Neulich beim Schönheitschirurgen

Erst war sie skeptisch gewesen. Doch nach der Begrüssung durch eine stark geschminkte junge Dame durften sie und ihre Freundin auf Sesseln Platz nehmen und mit Prosecco anstossen. Dazu gab es kleine Häppchen mit Ei und Lachs. Emma war begeistert, das fing ja gut an.

Ihr Mund war noch voll, als ihre Freundin bereits für ihren Eingriff abgeholt wurde. Botox wollte sie sich spritzen lassen. Zwischen die Augenbrauen. Ihre Zornesfalte hatte sie schon lange gestört. Sie wirke stets aggressiv und kritisch, dabei sei sie das gar nicht. Dann hatte ihre Freundin gelacht und gesagt: Alle paar Wochen eine Spritze, das wars. Sie fühle sich nun viel besser. Emma sollte doch auch mal mitkommen. Die könnten in dem Salon wahre Wunder bewirken.

Nun sass sie also da. Leicht beschwipst und den Mund voller Ei. Ihre Lippen hatten einen fettigen Abdruck auf dem Glas hinterlassen. Als sie wenig später auf einem Stuhl wie beim Zahnarzt Platz nahm und in das helle Licht über ihrem Kopf blinzelte, fühlte sie, dass ihre Achseln nass wurden. Der junge Mann mit dem osteuropäischen Akzent war nett, lachte aber mehr, als dass er sprach. Er bat Emma sich zu entspannen, dann fuhr er ihren Sessel in eine liegende Position. Er würde zunächst mit dem rechten Auge beginnen, hörte Emma noch, dann spürte sie einen Picks am oberen Lid und dämmerte weg.
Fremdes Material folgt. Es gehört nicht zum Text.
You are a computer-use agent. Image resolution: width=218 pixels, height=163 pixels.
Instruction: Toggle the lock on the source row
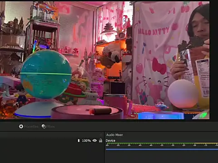[100, 140]
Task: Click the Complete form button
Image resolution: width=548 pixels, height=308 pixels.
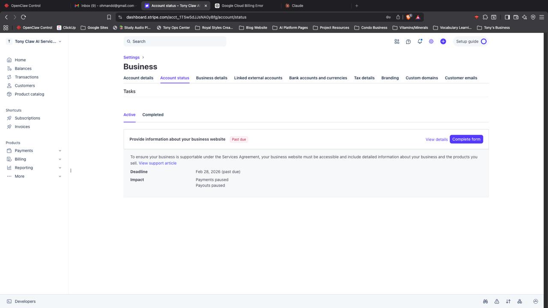Action: (466, 139)

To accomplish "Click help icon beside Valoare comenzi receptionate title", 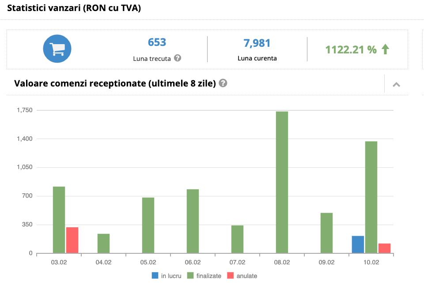I will [223, 83].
Sie träumte vom Tauchen. Sah goldfarbene Fische und rot leuchtende Korallen. Ihre Taucherbrille drückte plötzlich und zog ihr die Haut nach hinten. Ihre Augen brannten. Hatte sie Meerwasser im Gesicht?
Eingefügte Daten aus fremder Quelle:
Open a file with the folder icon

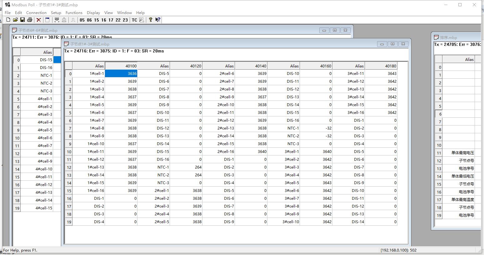click(15, 20)

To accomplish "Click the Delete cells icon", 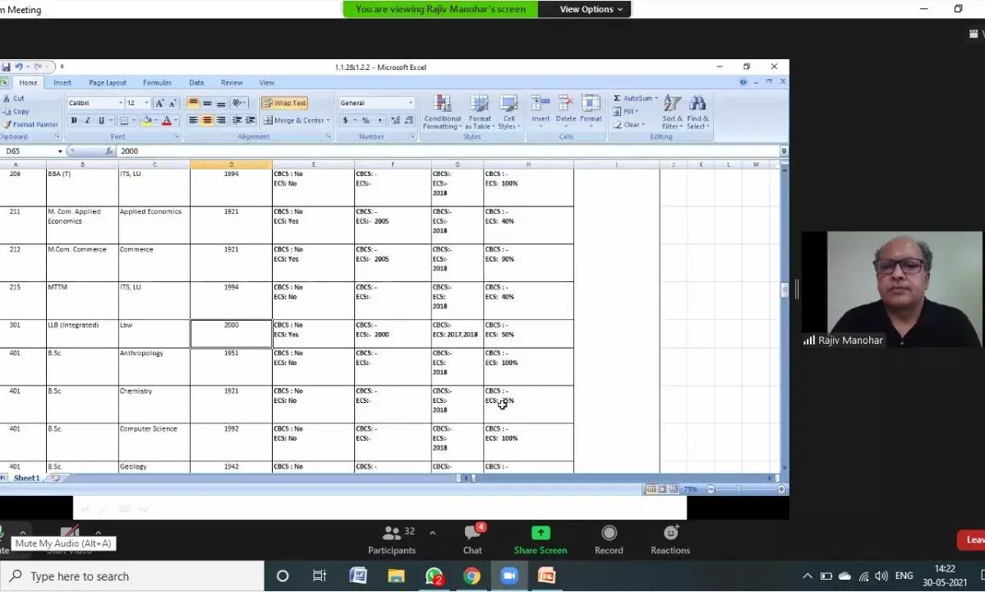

Sie wachte auf, als der Verband um ihre Augen gelöst wurde. Der Arzt stand mit einem Grinsen vor ihr und drückte ihr einen Spiegel in die Hand. Dann deutete er erst auf das rechte Augenlid, dann auf das linke. Emma blinzelte. Ihre Augen tränten. Sie sah nur ihre verschwommenen Umrisse.

Gut, dass ihre Freundin auf sie wartete und sie mit ihrem Auto nach Hause brachte. Sie solle sich hinlegen und sich für die nächsten Tage nichts vornehmen, hatte es geheissen. Sie hatte den Eingriff gut geplant; die Ostertage standen vor der Tür. Emma würde zu Hause bleiben und abwarten, bis die Schwellung an den Lidern abgeklungen war.

Doch auch am Dienstag nach Ostern, als sie wieder ins Büro musste, sah sie aus wie eine Preisboxerin. Allerdings ohne Preis. Emma trug ihre Sonnenbrille auch am Schreibtisch. Ihre Kolleginnen wussten, dass sie einen Eingriff gehabt hatte. Was genau, jedoch nicht.

Das Rot, Lila, Grün und Gelb auf ihren Lidern wich mit der Zeit. Emma stand lange vor dem Spiegel. Sah sie anders aus als zuvor? Sie schickte ihrer Freundin ein Foto. Zog die Lider nach oben, die an der Naht immer noch ein wenig spannten. Sie könnte es sich einbilden, dass sie ein bisschen weniger hingen. Aber sie glaubte es nicht. Die OP war ein Reinfall gewesen. Sie würde ihre Schlupflider behalten. Ob sie sich beschweren sollte? Das war wohl sinnlos, die würden nur auf das Kleingedruckte verweisen. Dass man nichts garantieren könne und so.

Ach was, die Lidkorrektur war eh eine Schnapsidee gewesen. Eigentlich mochte sie ihre Augen. Eulen waren geheimnisvolle Tiere. Sie würde niemandem von der missglückten Operation erzählen.